***** Material supplied *****

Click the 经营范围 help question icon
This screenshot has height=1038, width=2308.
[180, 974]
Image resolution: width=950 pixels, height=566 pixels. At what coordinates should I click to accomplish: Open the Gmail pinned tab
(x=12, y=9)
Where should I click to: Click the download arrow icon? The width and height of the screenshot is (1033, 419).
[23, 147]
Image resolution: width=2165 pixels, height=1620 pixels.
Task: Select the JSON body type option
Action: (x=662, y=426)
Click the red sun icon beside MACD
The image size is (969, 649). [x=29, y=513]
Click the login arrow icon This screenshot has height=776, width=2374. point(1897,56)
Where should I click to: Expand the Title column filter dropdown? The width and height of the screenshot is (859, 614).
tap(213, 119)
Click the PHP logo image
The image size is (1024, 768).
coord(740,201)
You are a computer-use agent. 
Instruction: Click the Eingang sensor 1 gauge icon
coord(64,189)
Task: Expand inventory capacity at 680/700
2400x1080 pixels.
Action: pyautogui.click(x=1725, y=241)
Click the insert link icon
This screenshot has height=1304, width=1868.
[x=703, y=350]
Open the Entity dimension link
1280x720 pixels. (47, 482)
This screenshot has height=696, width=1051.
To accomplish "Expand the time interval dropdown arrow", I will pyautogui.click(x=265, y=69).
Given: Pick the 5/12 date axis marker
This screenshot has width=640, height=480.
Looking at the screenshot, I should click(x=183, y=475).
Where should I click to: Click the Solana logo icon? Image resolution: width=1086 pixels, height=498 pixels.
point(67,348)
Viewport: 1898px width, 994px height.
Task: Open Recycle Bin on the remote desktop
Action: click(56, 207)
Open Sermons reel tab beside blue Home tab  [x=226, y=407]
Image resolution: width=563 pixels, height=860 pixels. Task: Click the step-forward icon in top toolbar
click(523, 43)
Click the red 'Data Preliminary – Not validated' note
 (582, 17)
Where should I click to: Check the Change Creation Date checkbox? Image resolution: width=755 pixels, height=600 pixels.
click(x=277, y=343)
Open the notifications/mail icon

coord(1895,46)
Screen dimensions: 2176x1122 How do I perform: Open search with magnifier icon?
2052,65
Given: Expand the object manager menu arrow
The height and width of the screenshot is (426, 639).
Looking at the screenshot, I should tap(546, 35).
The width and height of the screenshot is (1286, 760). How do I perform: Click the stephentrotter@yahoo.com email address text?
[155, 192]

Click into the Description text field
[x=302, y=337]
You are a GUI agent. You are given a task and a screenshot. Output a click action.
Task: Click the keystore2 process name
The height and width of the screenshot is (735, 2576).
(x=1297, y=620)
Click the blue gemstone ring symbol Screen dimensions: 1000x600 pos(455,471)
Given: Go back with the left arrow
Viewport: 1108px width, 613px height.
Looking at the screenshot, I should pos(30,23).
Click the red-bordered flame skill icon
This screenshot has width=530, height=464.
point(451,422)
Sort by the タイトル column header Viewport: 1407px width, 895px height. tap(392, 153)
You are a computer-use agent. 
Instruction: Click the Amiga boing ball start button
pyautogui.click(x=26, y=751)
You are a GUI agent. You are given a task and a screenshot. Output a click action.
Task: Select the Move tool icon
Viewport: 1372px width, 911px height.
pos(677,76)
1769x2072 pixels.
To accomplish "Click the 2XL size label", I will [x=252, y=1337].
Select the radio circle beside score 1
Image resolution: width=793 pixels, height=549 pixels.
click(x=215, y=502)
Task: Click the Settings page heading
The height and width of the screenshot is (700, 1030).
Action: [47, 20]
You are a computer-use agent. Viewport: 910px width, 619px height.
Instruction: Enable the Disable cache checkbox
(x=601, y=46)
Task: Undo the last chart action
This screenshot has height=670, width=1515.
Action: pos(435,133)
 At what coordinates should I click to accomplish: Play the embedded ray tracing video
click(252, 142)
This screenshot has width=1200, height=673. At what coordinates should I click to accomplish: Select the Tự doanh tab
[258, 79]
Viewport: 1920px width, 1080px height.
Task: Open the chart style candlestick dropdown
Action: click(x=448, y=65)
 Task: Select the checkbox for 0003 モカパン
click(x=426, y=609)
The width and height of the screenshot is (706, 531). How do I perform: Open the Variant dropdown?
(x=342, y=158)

*****

:: Short problem ::
Begin at the line that contains "Image resolution: width=950" and stop after the line that contains "will pyautogui.click(x=265, y=69).". Change "dropdown" to "menu" in that stretch of the material, leaving everything else as it is.

:: Answer to the exercise ::
Image resolution: width=950 pixels, height=566 pixels. At what coordinates should I click to accomplish: Open the Gmail pinned tab
(x=12, y=9)
Where should I click to: Click the download arrow icon? The width and height of the screenshot is (1033, 419).
[23, 147]
Image resolution: width=2165 pixels, height=1620 pixels.
Task: Select the JSON body type option
Action: (x=662, y=426)
Click the red sun icon beside MACD
The image size is (969, 649). [x=29, y=513]
Click the login arrow icon This screenshot has height=776, width=2374. point(1897,56)
Where should I click to: Expand the Title column filter menu? The width and height of the screenshot is (859, 614).
tap(213, 119)
Click the PHP logo image
The image size is (1024, 768).
coord(740,201)
You are a computer-use agent. 
Instruction: Click the Eingang sensor 1 gauge icon
coord(64,189)
Task: Expand inventory capacity at 680/700
2400x1080 pixels.
Action: pyautogui.click(x=1725, y=241)
Click the insert link icon
This screenshot has height=1304, width=1868.
[x=703, y=350]
Open the Entity dimension link
1280x720 pixels. (47, 482)
This screenshot has height=696, width=1051.
To accomplish "Expand the time interval menu arrow", I will pyautogui.click(x=265, y=69).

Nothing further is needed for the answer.